The New York Times reported that Palestinian Authority Minister of Information Nabil Shaath removed an Arabic translation of the Protocols of the Elders of Zion from his ministry's website.

Europe
In August 2012, the Conference of European Rabbis appealed to Apple Inc to stop selling an Arabic-language version of The Protocols of the Elders of Zion which was being sold via iTunes.  Rabbi Pinchas Goldschmidt explained that to "disseminate such hateful invective as a mobile app is dangerous and inexcusable."  Yuli Edelstein, Israel's Minister of Public Information and Diaspora Affairs, supported the appeal, explaining that "they wouldn't allow pedophilia and pornography on their networks.  They shouldn't allow xenophobia, anti-Semitism or racism."

Greece
The Protocols is published in Greece by several ultra-right-wing publishers such as Ouranos and Mpimpis. During the last decade, the book has received wide promotion by parliamentary right-wing extremists, most notably Kyriakos Velopoulos.

Italy
In 2010, an Italian editor has been convicted on charges of libel for publishing the Protocols. He had been sued by the Jewish community of Turin.

North America

United States
The Protocols have had a tumultuous history in the United States ever since Henry Ford began publishing extracts and commentaries of them in The Dearborn Independents column The International Jew. Later, he reprinted the commentaries in a multi-volume series, also called The International Jew.

————

§ What you will do
1: Please copy out the listing from the line that has "This screenshot has" through the listing's final line, without the pictures.
2: Resume the account of how the Protocols have been published and received in different countries, starting right after its last sentence.

§ Record set

————

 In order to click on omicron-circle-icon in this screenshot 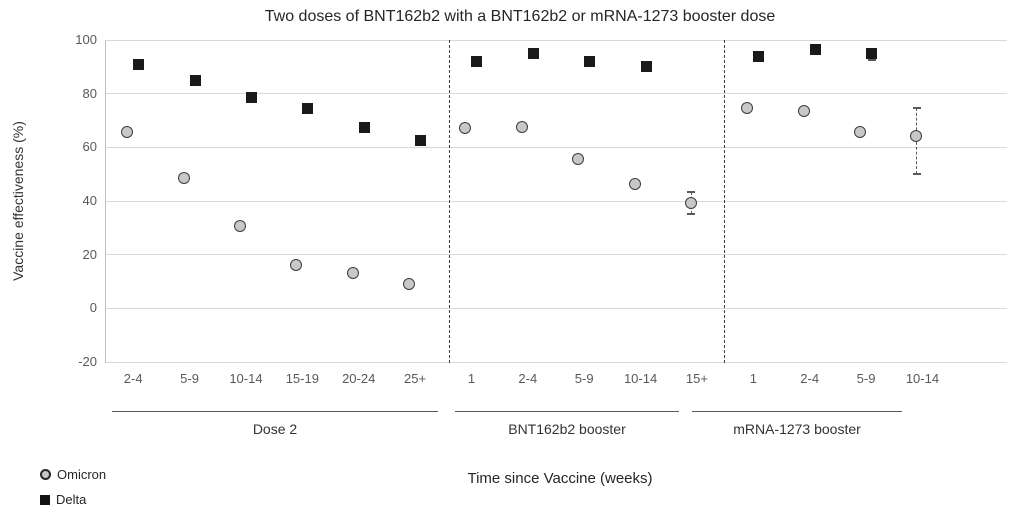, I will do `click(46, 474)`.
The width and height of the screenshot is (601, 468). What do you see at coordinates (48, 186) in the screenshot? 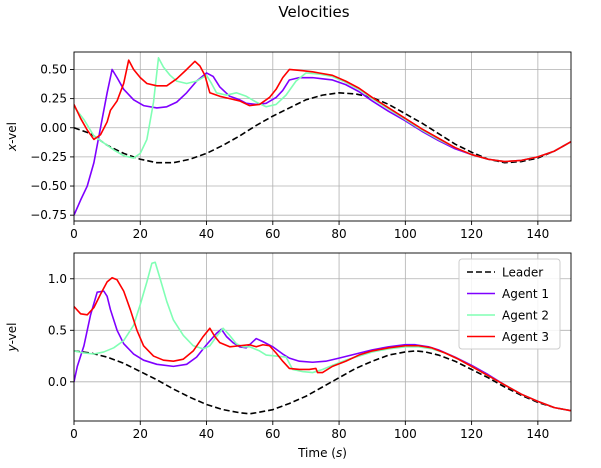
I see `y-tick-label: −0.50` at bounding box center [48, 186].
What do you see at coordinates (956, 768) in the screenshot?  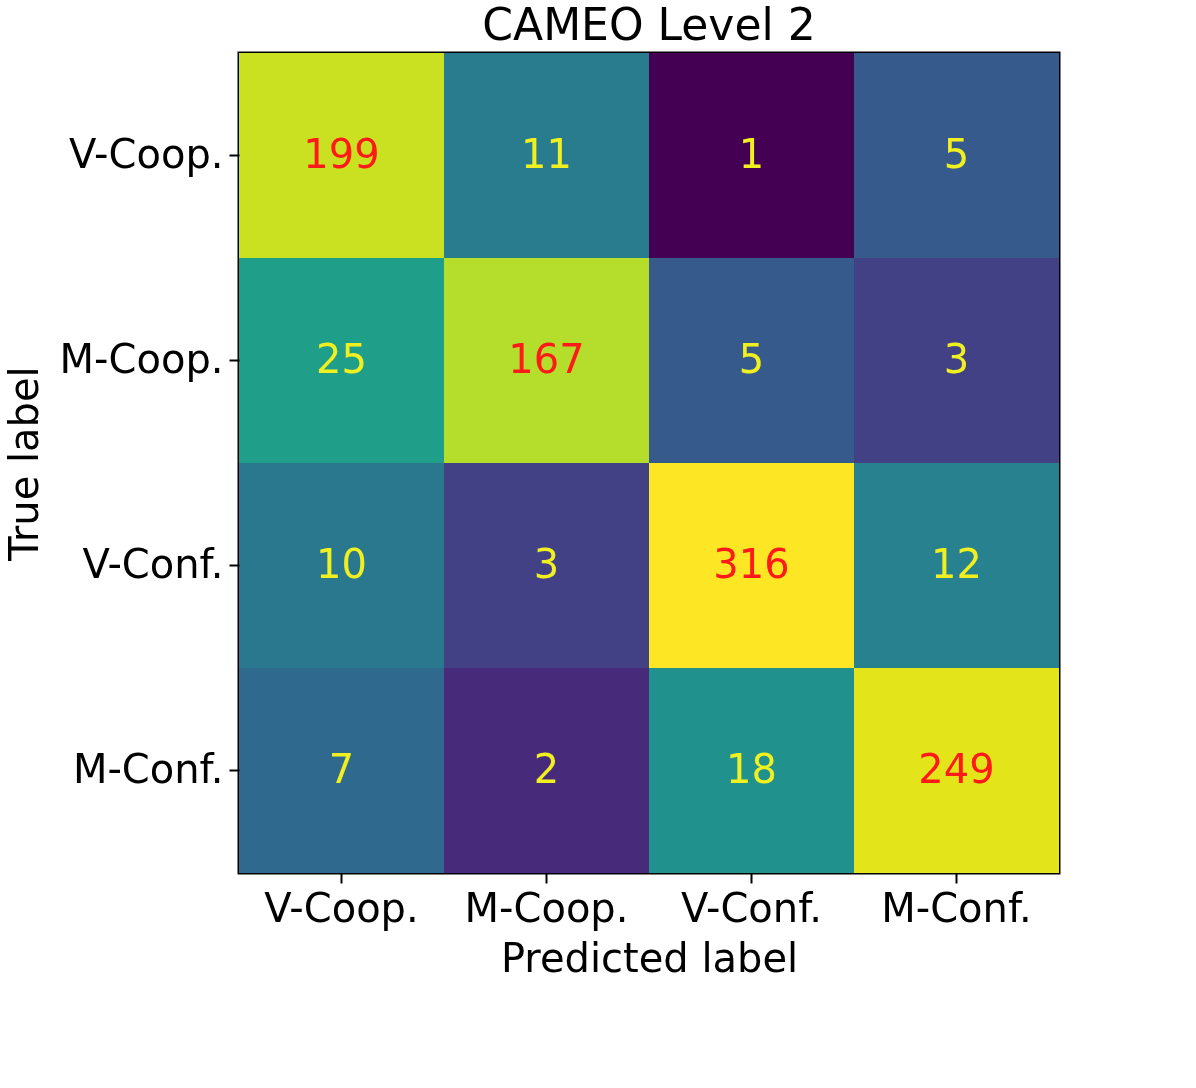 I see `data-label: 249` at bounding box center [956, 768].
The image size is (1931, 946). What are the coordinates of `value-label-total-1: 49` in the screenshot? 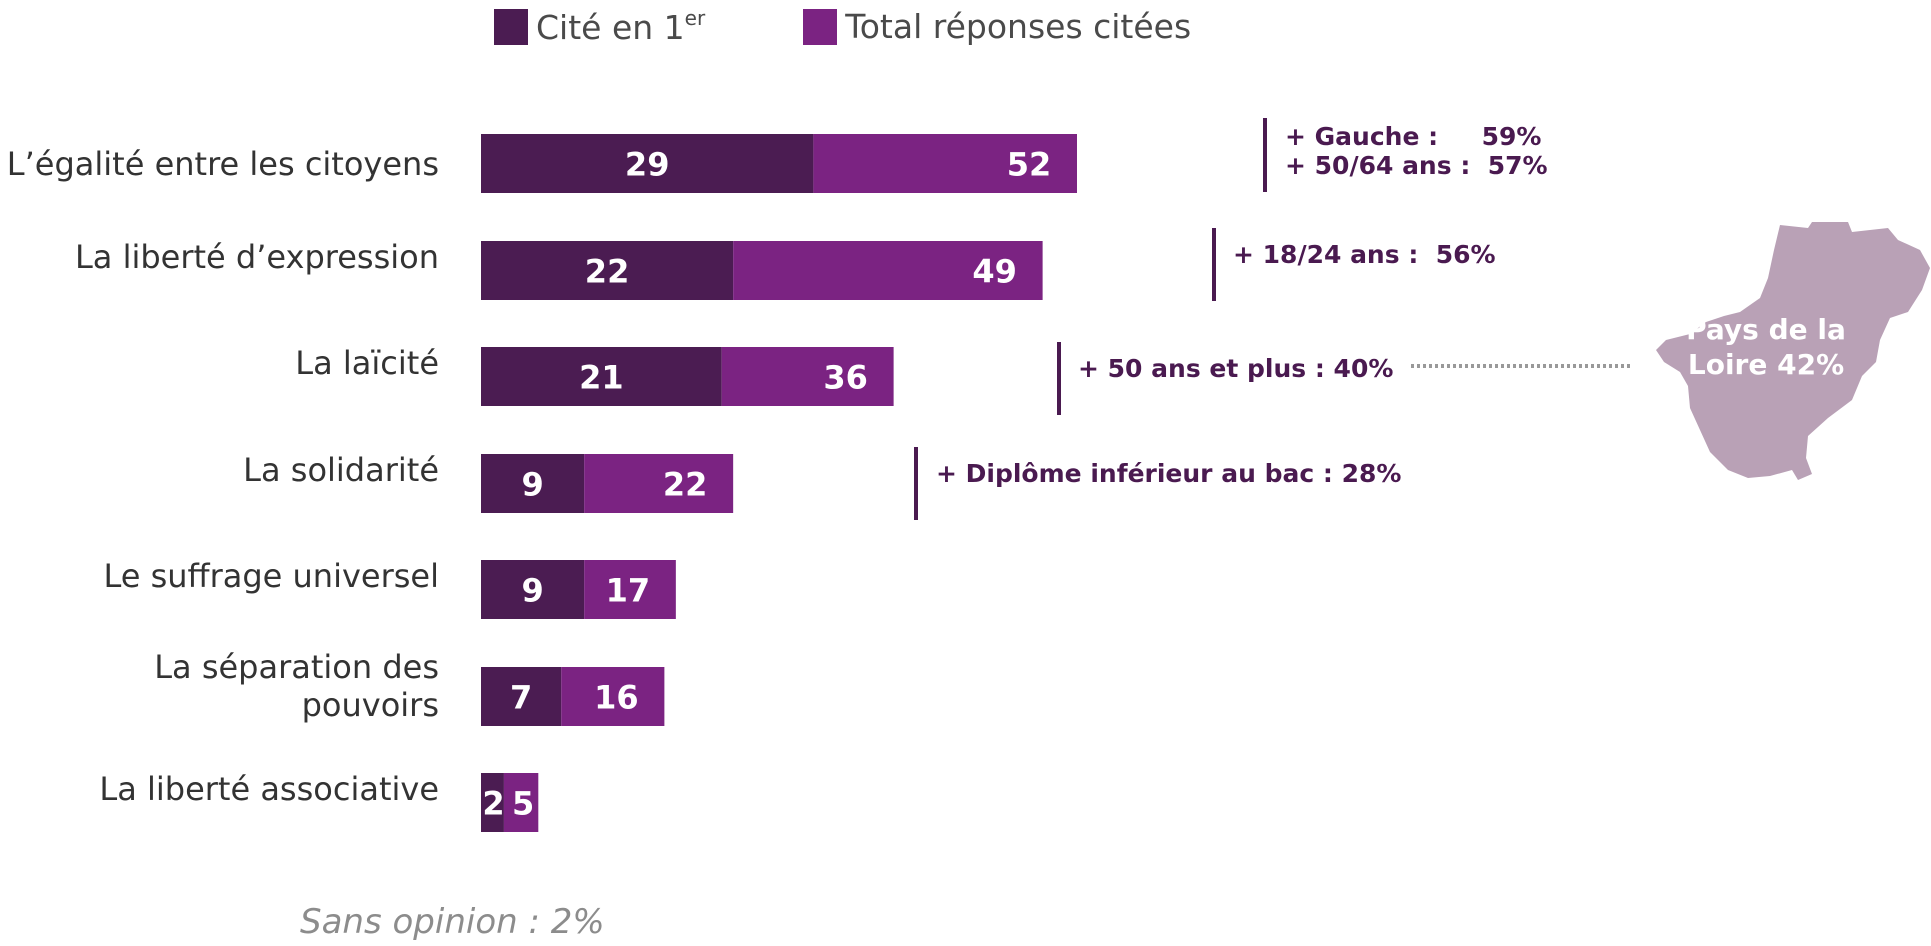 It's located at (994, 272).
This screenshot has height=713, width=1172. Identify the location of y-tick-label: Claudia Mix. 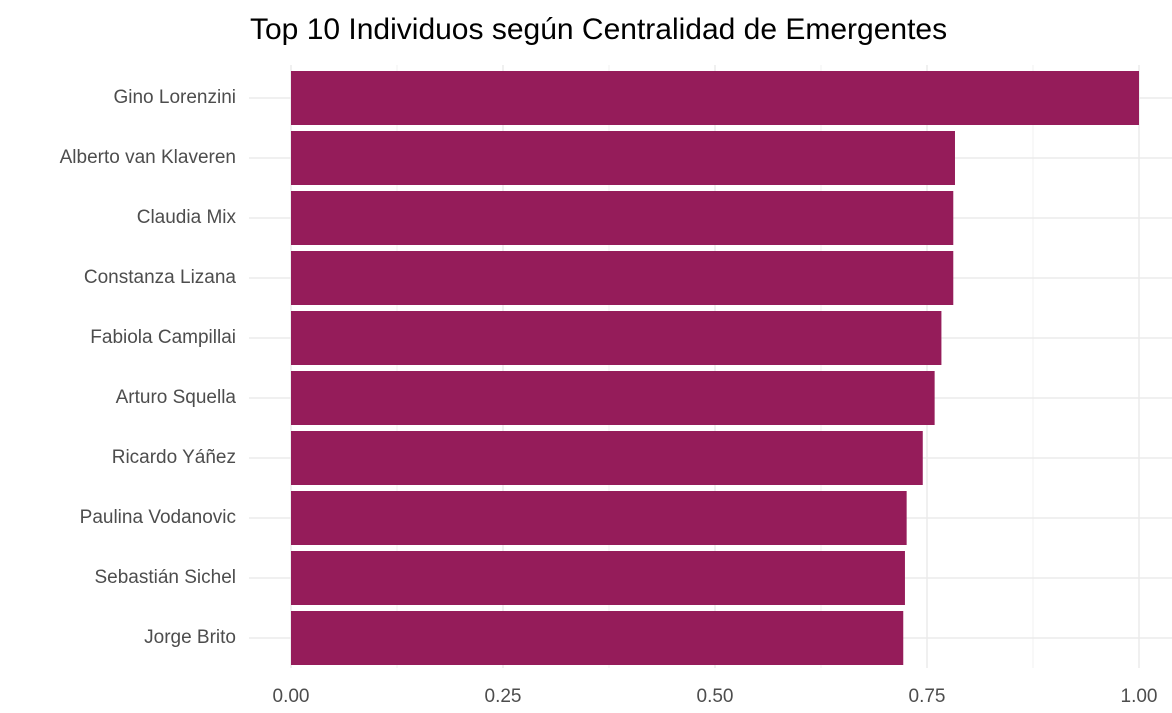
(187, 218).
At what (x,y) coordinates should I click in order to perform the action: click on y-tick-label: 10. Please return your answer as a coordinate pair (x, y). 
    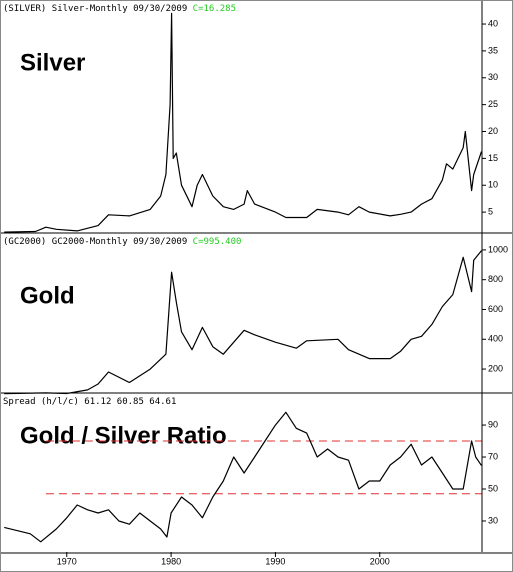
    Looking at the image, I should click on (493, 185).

————

§ Task-by-task outputs
1:
This screenshot has height=713, width=1172. Identify the location of y-tick-label: Claudia Mix. 
(187, 218).
At what (x,y) coordinates should I click in order to perform the action: click on y-tick-label: 10. Please return your answer as a coordinate pair (x, y). 
    Looking at the image, I should click on (493, 185).

2:
The Protocols were republished as fact in 1991 in Milton William Cooper's conspiracy book Behold a Pale Horse, though Cooper himself holds the Illuminati and not the Jews at fault.

The American retail chain Wal-Mart was criticized for selling The Protocols of the Elders of Zion on its website with a description that suggested it might be genuine. It was withdrawn from sale in September 2004, as 'a business decision'. It was distributed in the United States by Louis Farrakhan's Nation of Islam.

In 2002, the Paterson, New Jersey-based Arabic language newspaper The Arab Voice published excerpts from the Protocols as true.
The paper's editor and publisher Walid Rabah defended himself from criticism with the protestation that "some major writers in the Arab nation accept the truth of the book."

In 2011, Christian writer and conspiracy theorist Texe Marrs published an edition of the Protocols, with a foreword of his own authorship and additional notes by Henry Ford.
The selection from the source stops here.